The arrangement was over. He likely didn't want to deal with your feelings and cut you off as soon as he realized you were trying to dig and maybe get some validation from him.

 

Yes, I put myself in the position from the start, not just from last night. I put myself in that when I agreed on being FWB. Once again, I don't care. It doesn't mean you treat anyone less/treat them like crap simply because of whatever is running through his head.

 

Unfortunately, you can't control how people treat you. You teach people how to treat you. In the future, set boundaries for yourself and don't engage in situations that you may not be able to handle.

  • Author
Posted

I probably sound heartless after saying that...

Posted
I probably sound heartless after saying that...

 

You're angry and hurt. It is understandable. Don't contact him again. Since you are the one that is emotional about it, give yourself some space and time from the situation. There is nothing to say to him anymore.

  • Like 1
Posted

I'm guessing you had this conversation by text, amiright?

 

 

Of course there was loads of miscommunication. Some conversations should be held in person. If you need him to pick up some bread on the way home then yeah, texting is fine.

  • Author
Posted (edited)

I'll be honest though.

 

In a way, I'm pretty happy. No, since I realized the deep feelings I had for him two days ago or whatever it was likes weight lifted off of my shoulders. Also, him cutting it off, not gonna lie, part of me wanted that when I try to calm down and think about it. Yeah, angry about him treating me like that buuuuut I feel free at the same time and I can't really explain why I feel that way....I hope this makes sense.

 

Like, yeah wanted to be friends but at the same time would that even be possible.

Edited by VintageWine
Posted

I think you need to also reassess your other FWB situation too.

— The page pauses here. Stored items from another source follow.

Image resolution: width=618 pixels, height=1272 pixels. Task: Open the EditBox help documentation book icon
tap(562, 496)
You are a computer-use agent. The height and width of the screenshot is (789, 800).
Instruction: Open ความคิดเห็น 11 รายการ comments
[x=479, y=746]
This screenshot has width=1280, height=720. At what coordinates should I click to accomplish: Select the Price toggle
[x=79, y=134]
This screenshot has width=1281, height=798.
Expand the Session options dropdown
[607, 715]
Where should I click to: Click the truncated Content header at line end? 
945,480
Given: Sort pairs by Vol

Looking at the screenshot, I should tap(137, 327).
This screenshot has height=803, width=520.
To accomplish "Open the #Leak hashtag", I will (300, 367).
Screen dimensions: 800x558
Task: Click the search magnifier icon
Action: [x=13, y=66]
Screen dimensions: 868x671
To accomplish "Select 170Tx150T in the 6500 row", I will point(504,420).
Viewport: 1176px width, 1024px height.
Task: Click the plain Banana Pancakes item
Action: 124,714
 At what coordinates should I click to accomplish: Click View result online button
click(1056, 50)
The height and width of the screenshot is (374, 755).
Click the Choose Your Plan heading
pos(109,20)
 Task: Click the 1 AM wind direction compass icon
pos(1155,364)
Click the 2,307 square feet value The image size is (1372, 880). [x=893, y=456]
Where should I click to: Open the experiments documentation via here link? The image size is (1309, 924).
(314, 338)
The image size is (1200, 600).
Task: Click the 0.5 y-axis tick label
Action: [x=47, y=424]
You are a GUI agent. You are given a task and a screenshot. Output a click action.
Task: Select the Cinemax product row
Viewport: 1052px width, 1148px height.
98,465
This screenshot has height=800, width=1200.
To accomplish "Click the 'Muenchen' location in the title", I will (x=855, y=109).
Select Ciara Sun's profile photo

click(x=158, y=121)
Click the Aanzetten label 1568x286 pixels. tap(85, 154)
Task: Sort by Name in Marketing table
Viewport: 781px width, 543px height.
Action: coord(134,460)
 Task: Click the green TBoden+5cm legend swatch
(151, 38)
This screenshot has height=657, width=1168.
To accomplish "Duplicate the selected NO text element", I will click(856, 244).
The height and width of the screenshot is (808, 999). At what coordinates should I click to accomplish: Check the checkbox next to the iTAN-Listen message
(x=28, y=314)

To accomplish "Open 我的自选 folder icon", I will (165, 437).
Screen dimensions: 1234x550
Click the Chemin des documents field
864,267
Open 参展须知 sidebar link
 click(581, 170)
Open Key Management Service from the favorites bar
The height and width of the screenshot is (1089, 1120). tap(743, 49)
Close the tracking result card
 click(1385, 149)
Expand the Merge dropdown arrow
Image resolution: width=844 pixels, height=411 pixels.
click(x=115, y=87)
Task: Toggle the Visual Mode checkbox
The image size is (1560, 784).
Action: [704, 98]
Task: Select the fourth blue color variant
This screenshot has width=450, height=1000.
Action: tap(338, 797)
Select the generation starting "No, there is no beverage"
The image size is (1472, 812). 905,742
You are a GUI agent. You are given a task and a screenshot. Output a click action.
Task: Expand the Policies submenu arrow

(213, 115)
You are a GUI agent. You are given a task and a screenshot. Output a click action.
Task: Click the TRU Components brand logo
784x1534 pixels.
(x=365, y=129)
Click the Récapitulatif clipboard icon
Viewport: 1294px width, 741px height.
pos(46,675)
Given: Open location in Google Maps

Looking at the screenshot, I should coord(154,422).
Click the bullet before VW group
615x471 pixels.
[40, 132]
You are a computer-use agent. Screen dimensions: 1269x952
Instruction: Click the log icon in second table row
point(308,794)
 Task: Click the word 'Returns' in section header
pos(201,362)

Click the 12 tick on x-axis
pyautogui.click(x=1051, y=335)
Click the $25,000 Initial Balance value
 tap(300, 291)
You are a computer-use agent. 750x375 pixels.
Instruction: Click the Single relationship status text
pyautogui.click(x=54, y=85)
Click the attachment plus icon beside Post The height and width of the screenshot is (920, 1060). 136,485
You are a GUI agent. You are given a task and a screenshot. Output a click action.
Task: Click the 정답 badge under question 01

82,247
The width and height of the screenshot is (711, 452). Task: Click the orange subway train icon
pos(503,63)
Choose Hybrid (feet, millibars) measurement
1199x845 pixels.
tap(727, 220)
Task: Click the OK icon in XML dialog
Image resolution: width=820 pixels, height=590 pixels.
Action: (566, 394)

The last thing you need now in your emotional state, is to suddenly shift your "love" focus onto him, and then get hurt again...

Posted

Like, yeah wanted to be friends but at the same time would that even be possible.

I guess not and as you two didn't really hang out a lot together anyway, then what would that "friendship" be based on?

  • Like 1
Posted
I'll be honest though.

 

In a way, I'm pretty happy. No, since I realized the deep feelings I had for him two days ago or whatever it was likes weight lifted off of my shoulders. Also, him cutting it off, not gonna lie, part of me wanted that when I try to calm down and think about it. Yeah, angry about him treating me like that buuuuut I feel free at the same time and I can't really explain why I feel that way....I hope this makes sense.

 

It makes absolute sense in that a weight has been lifted off because I'm sure there was much uncertainty and anxiety floating around in your head about the whole situation, and especially worse when you start to catch feelings. Some people can handle FWB arrangements. Personally, I have never done and will never do it. One, it wouldn't be fulfilling for me. Two, I don't think I could handle it.

 

You'll get over this. Chin up and don't let this bring you down.